= The problem =
Copy all of the data that follows without altering a word.

*** Opening Material to process ***

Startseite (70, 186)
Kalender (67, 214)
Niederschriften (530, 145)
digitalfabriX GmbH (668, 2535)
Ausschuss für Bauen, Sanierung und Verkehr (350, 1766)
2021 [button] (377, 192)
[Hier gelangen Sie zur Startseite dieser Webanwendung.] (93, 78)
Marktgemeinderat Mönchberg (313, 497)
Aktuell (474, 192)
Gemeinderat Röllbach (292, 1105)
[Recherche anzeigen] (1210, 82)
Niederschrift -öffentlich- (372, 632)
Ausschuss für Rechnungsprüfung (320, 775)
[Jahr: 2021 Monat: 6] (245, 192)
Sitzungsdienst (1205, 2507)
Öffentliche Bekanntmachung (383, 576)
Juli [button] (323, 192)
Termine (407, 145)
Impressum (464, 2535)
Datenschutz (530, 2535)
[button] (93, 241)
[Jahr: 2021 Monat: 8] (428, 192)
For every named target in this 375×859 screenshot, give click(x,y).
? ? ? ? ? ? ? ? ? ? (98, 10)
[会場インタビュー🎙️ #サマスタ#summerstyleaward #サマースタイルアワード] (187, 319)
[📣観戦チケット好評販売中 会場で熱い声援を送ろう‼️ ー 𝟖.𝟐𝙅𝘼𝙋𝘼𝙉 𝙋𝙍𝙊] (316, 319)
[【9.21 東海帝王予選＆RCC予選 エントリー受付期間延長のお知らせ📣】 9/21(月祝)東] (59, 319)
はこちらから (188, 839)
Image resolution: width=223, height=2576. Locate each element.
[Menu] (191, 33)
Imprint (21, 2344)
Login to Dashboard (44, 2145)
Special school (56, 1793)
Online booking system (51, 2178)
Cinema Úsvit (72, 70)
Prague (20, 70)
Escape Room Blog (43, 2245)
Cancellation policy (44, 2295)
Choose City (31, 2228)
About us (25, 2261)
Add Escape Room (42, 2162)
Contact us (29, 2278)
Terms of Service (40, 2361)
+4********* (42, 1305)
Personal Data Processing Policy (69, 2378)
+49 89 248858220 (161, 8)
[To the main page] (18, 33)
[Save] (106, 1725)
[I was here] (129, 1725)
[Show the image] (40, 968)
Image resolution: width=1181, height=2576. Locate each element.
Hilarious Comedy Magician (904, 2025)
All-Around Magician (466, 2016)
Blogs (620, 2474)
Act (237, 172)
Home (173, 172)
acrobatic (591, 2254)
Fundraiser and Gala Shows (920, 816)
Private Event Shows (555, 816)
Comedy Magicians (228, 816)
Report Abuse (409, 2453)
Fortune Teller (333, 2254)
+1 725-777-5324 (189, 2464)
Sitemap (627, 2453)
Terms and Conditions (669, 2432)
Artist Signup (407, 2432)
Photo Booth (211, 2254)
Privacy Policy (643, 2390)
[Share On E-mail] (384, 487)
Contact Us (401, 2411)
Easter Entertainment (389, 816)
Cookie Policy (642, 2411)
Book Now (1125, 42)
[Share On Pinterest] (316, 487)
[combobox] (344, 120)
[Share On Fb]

*** Closing Material to process ***

= Result below =
Startseite (70, 186)
Kalender (67, 214)
Niederschriften (530, 145)
digitalfabriX GmbH (668, 2535)
Ausschuss für Bauen, Sanierung und Verkehr (350, 1766)
2021 [button] (377, 192)
[Hier gelangen Sie zur Startseite dieser Webanwendung.] (93, 78)
Marktgemeinderat Mönchberg (313, 497)
Aktuell (474, 192)
Gemeinderat Röllbach (292, 1105)
[Recherche anzeigen] (1210, 82)
Niederschrift -öffentlich- (372, 632)
Ausschuss für Rechnungsprüfung (320, 775)
[Jahr: 2021 Monat: 6] (245, 192)
Sitzungsdienst (1205, 2507)
Öffentliche Bekanntmachung (383, 576)
Juli [button] (323, 192)
Termine (407, 145)
Impressum (464, 2535)
Datenschutz (530, 2535)
[button] (93, 241)
[Jahr: 2021 Monat: 8] (428, 192)
For every named target in this 375×859 screenshot, give click(x,y).
? ? ? ? ? ? ? ? ? ? (98, 10)
[会場インタビュー🎙️ #サマスタ#summerstyleaward #サマースタイルアワード] (187, 319)
[📣観戦チケット好評販売中 会場で熱い声援を送ろう‼️ ー 𝟖.𝟐𝙅𝘼𝙋𝘼𝙉 𝙋𝙍𝙊] (316, 319)
[【9.21 東海帝王予選＆RCC予選 エントリー受付期間延長のお知らせ📣】 9/21(月祝)東] (59, 319)
はこちらから (188, 839)
Image resolution: width=223, height=2576. Locate each element.
[Menu] (191, 33)
Imprint (21, 2344)
Login to Dashboard (44, 2145)
Special school (56, 1793)
Online booking system (51, 2178)
Cinema Úsvit (72, 70)
Prague (20, 70)
Escape Room Blog (43, 2245)
Cancellation policy (44, 2295)
Choose City (31, 2228)
About us (25, 2261)
Add Escape Room (42, 2162)
Contact us (29, 2278)
Terms of Service (40, 2361)
+4********* (42, 1305)
Personal Data Processing Policy (69, 2378)
+49 89 248858220 (161, 8)
[To the main page] (18, 33)
[Save] (106, 1725)
[I was here] (129, 1725)
[Show the image] (40, 968)
Image resolution: width=1181, height=2576. Locate each element.
Hilarious Comedy Magician (904, 2025)
All-Around Magician (466, 2016)
Blogs (620, 2474)
Act (237, 172)
Home (173, 172)
acrobatic (591, 2254)
Fundraiser and Gala Shows (920, 816)
Private Event Shows (555, 816)
Comedy Magicians (228, 816)
Report Abuse (409, 2453)
Fortune Teller (333, 2254)
+1 725-777-5324 (189, 2464)
Sitemap (627, 2453)
Terms and Conditions (669, 2432)
Artist Signup (407, 2432)
Photo Booth (211, 2254)
Privacy Policy (643, 2390)
[Share On E-mail] (384, 487)
Contact Us (401, 2411)
Easter Entertainment (389, 816)
Cookie Policy (642, 2411)
Book Now (1125, 42)
[Share On Pinterest] (316, 487)
[combobox] (344, 120)
[Share On Fb]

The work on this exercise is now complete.